I imagine at some point, when Apple drops all past Intel and AMD rigs from their list in future MacOS's that we all end up using Legacy everything and have very slim pickings if we continue to use as close as possible all Apple.

 

The idea of running MacOS on a PC was to patch all the kexts and everything else where, it is possible to run.

 

However, over the years, the development as stated in the first sentence has led to being a Mac as close as possible.  Imitation.

 

The idea of running MacOS on PC is then really detracted a bit in my thought.

 

A hack is to hack and use what is there.   Taking advantage of what is in place, not becoming it.  If you follow my thought here.

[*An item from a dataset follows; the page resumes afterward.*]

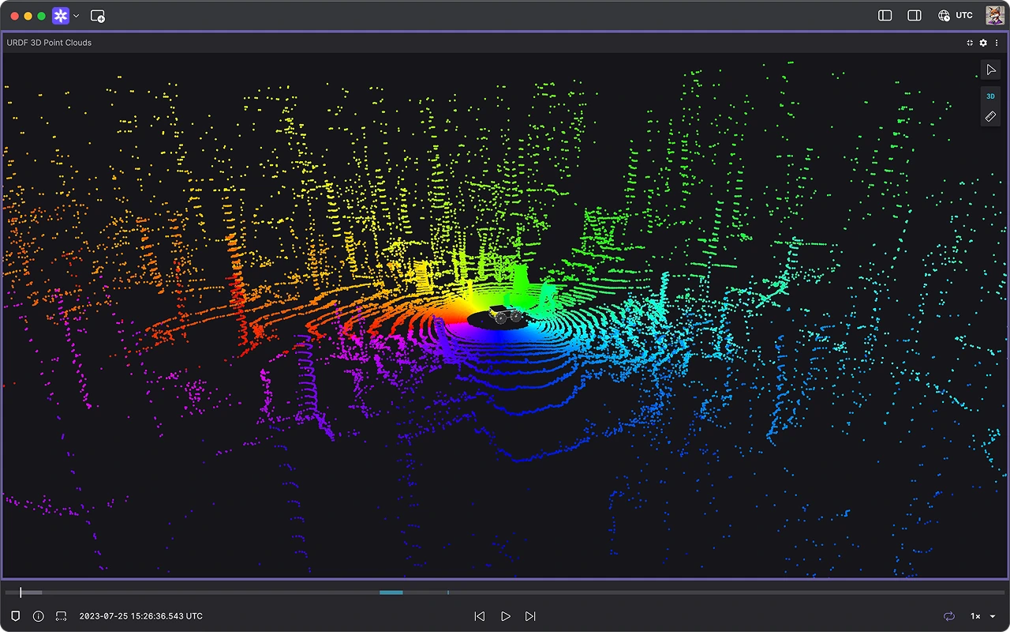1010x632 pixels.
Task: Expand the dropdown next to the Foxglove logo
Action: point(77,15)
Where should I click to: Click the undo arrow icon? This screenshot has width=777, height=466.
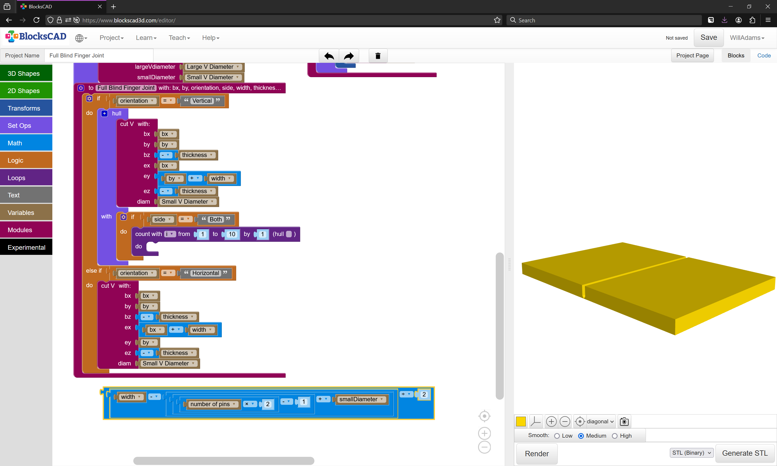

If you want a Mac buy one.

 

If you want to hack it, that is different. 

 

Back in the day, when I started this, the 'hackers' of those days, hacked and made use.

 

Any one can make a kext if they know how and what specs are needed to make it work for their piece of hardware.  I used to write scripts in UNIX many many years ago.  oops tells my age..

 

However, a hacker knows already what they are looking to do and then dive in and with their skills and intelligence see how far they can go.

 

So as long as you want to have mac on your pc exactly like a mac, then, the idea of hackintosh is lost.  Follow my thought here?

 

patching is what hackers start out by doing to find the core where all is then taken in control.  Data control and having it do precisely what is intended.
All I hear is that is not possible Mac is this and that. Well tell that to the hacker who made it possible.

 

All data.  Language is one: 1 0 1 0 1 1 0.  This is how a true hacker gains control.  the hardware is then theirs for the taking.

 

the history of data begins with those creating it and they were able to make it happen thus we are living in their work progressed through time.